- Opening Delimiter -
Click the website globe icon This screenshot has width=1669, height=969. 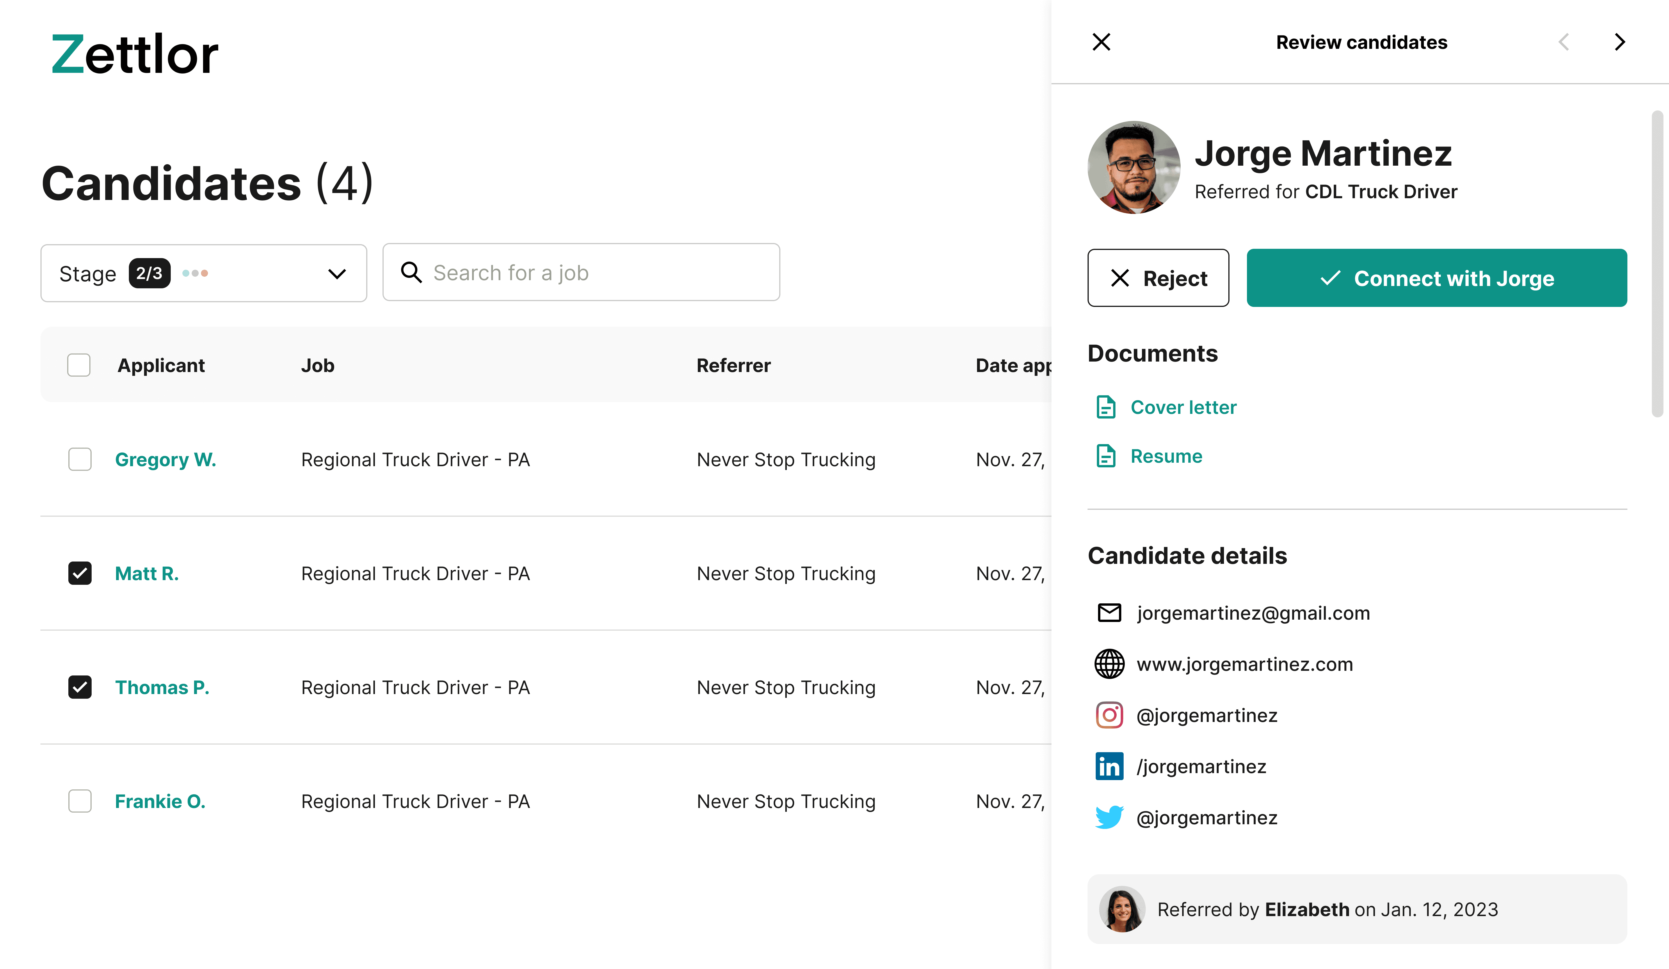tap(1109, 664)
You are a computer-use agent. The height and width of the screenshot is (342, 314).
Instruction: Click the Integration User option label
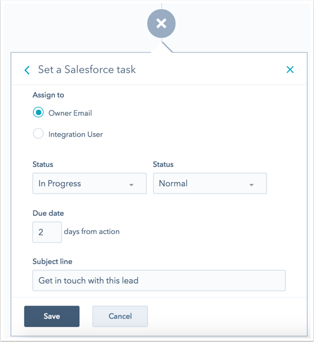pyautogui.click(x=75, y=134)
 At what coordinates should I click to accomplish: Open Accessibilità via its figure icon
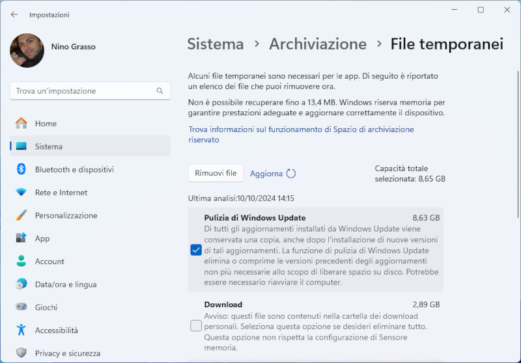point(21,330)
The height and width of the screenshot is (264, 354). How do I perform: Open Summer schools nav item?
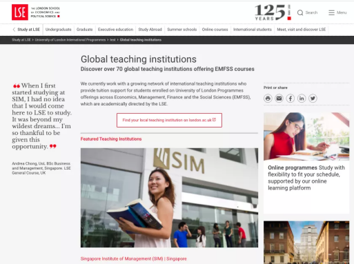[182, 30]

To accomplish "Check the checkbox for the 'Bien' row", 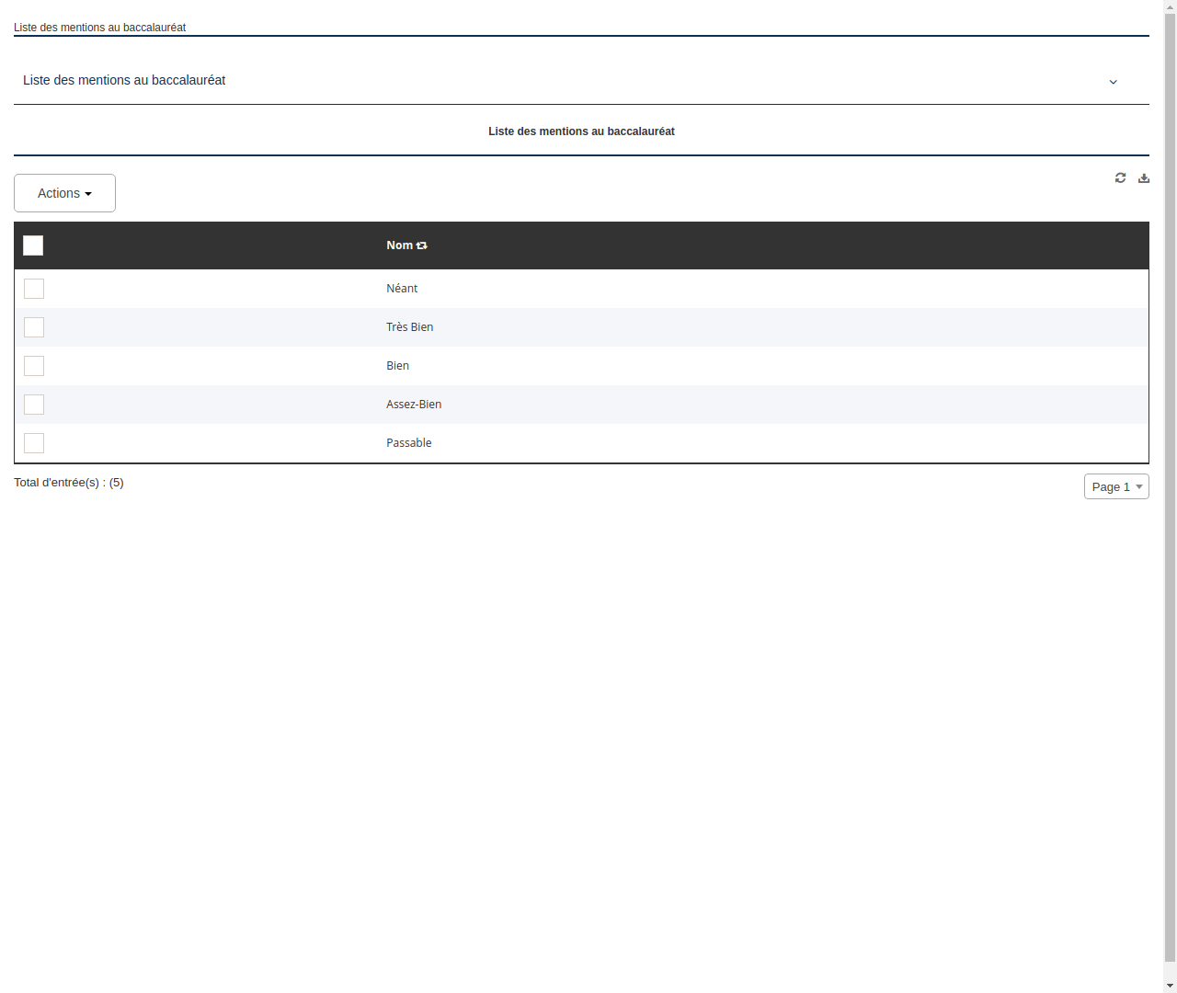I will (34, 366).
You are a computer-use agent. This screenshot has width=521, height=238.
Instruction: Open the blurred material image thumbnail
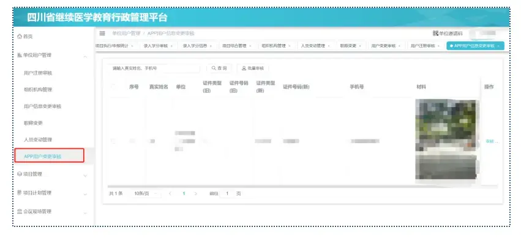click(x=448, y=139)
- Closing Delimiter -
- Opening Delimiter -
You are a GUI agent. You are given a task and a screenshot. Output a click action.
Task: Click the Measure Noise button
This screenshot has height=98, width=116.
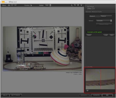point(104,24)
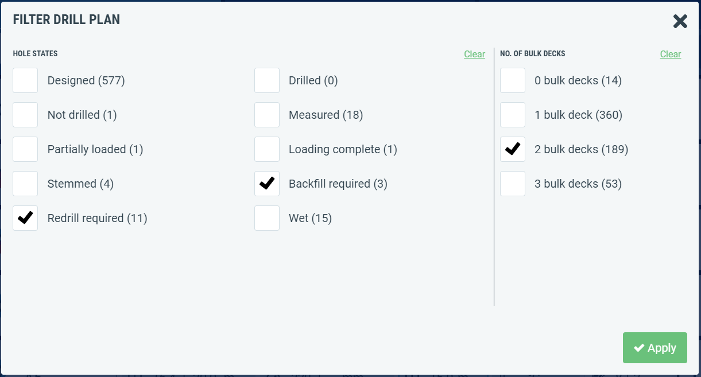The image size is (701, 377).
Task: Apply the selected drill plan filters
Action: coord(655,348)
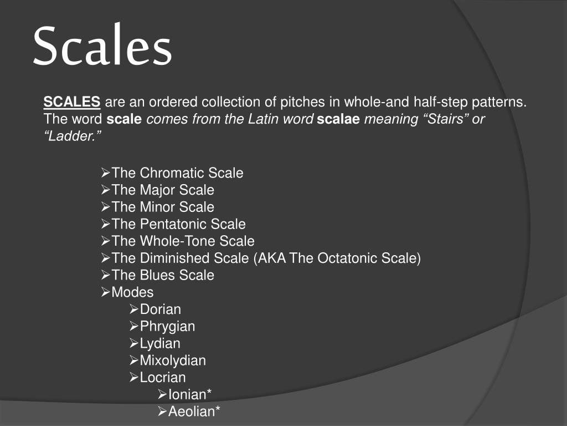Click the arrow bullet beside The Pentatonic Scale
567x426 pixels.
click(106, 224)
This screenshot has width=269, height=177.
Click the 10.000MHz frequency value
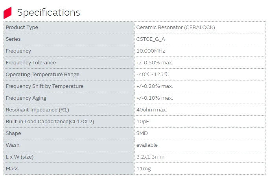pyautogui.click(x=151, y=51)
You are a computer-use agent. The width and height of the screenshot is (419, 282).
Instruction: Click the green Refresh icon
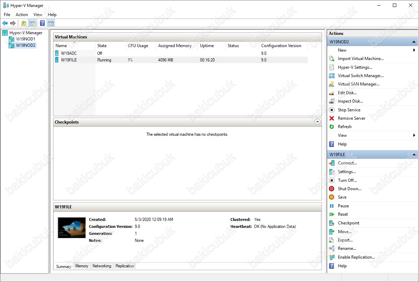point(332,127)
- Closing Delimiter -
__Assignment__:
Report how many lines in the listing include the word "computer". Give nothing but the count.

__Answer section__:
3